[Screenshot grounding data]

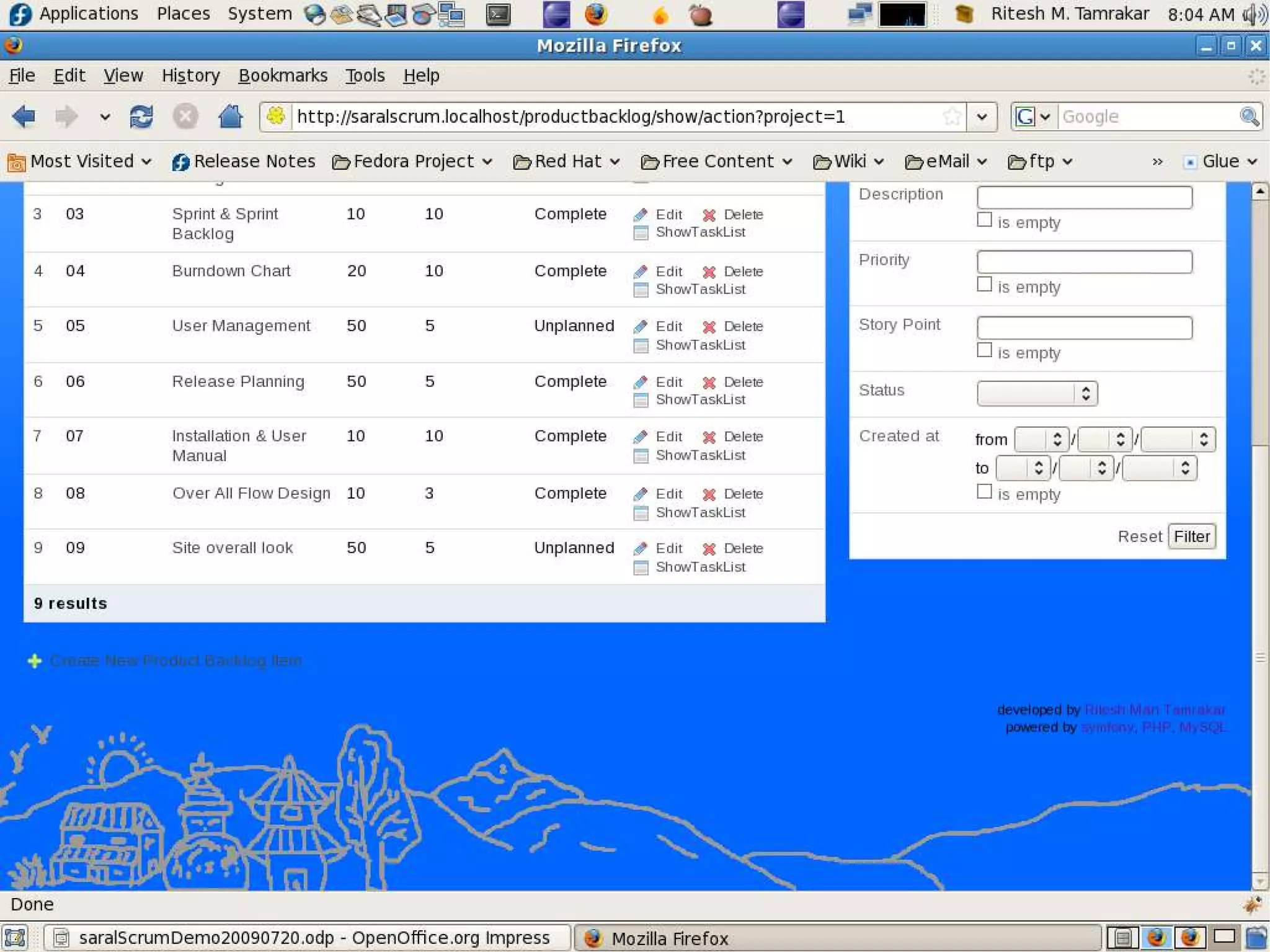Click the Google search magnifier icon
This screenshot has height=952, width=1270.
click(x=1248, y=116)
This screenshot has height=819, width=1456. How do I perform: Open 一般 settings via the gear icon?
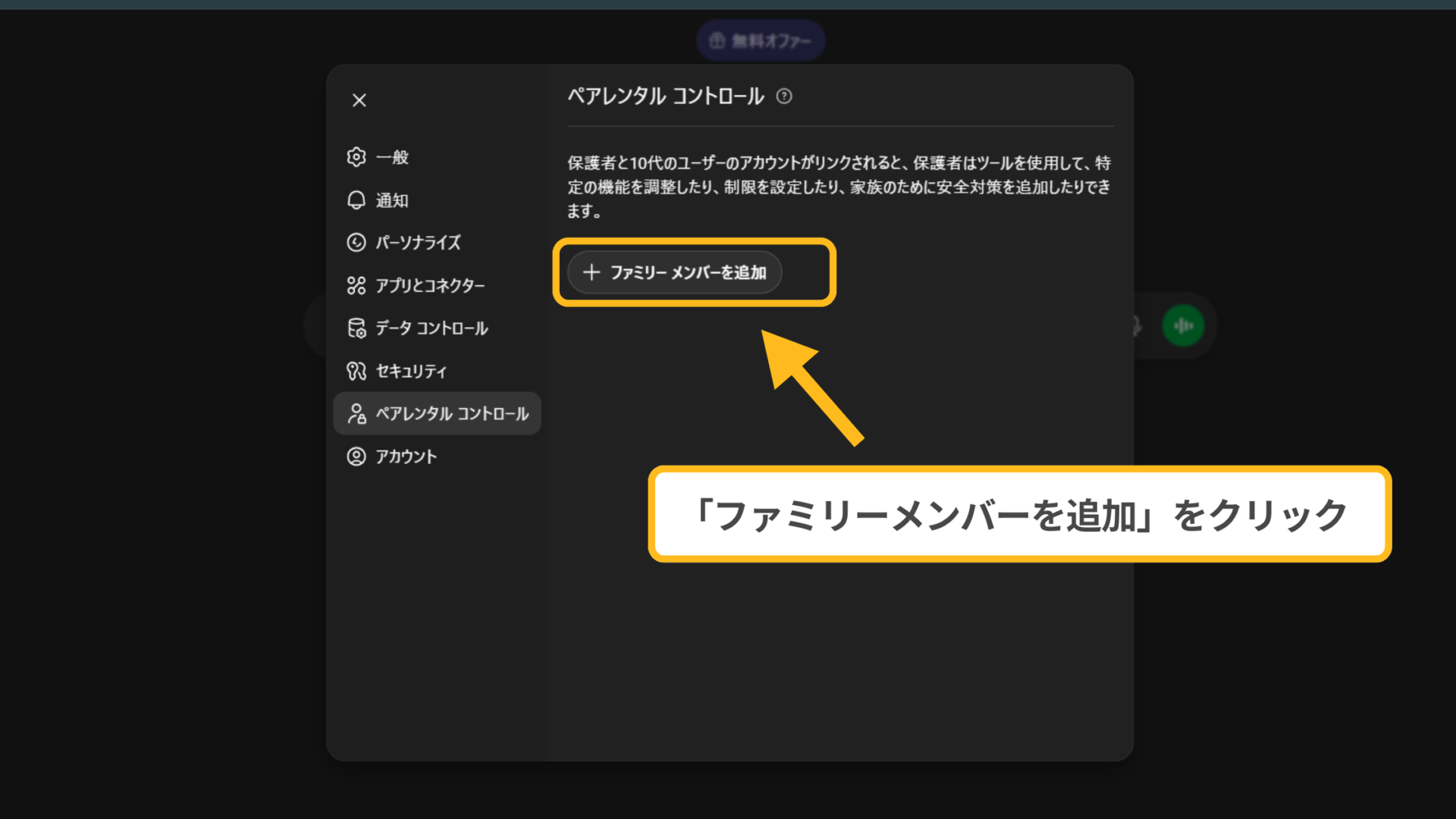coord(356,158)
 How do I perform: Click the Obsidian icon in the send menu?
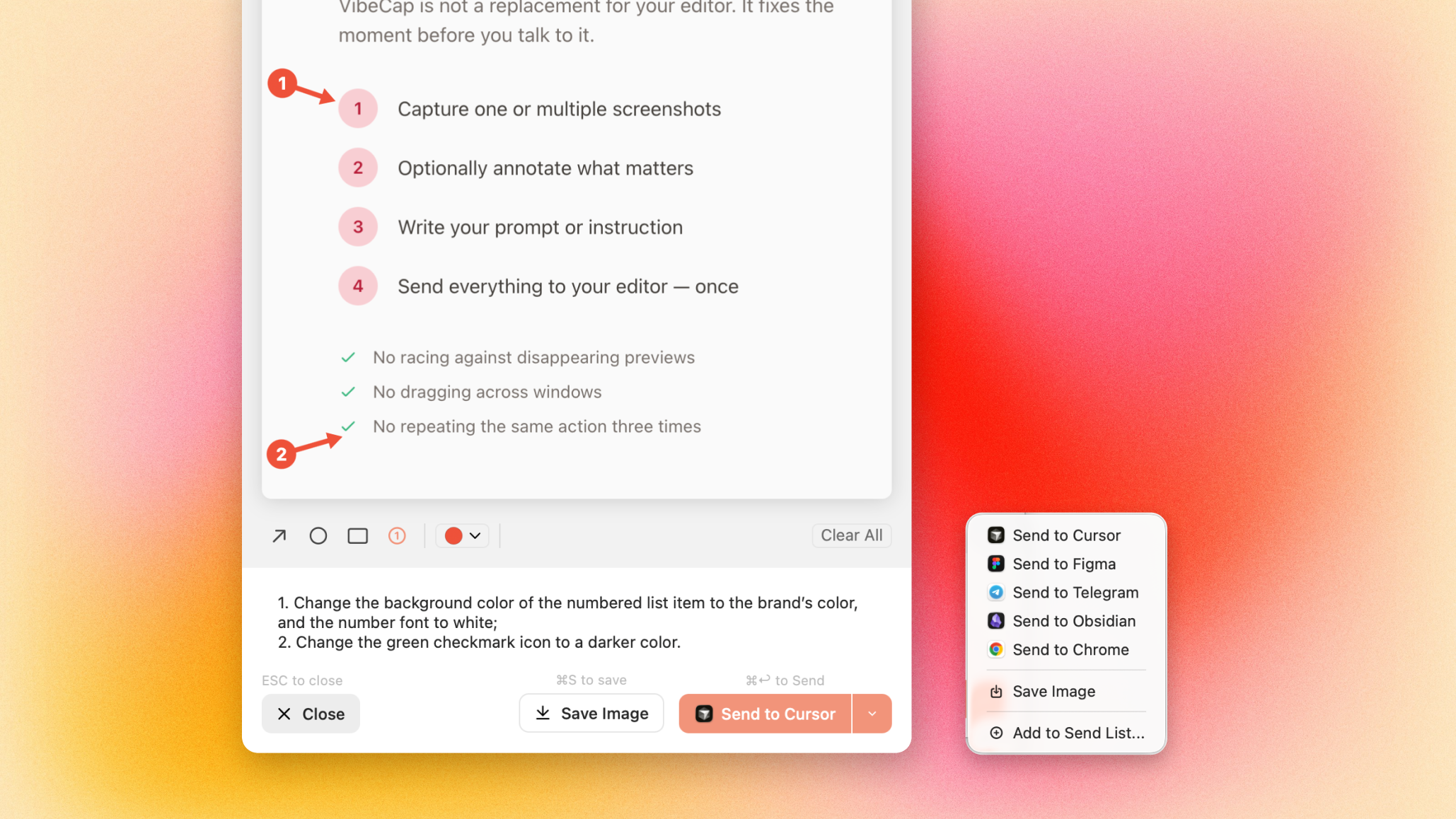[x=995, y=620]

• **TASK REQUIREMENTS**
Leave out all pictures and retype precisely the lines that run from the line containing "How do I perform: Click" to the last line of the records.

• **YOUR RESPONSE**
 How do I perform: Click the Obsidian icon in the send menu?
[x=995, y=620]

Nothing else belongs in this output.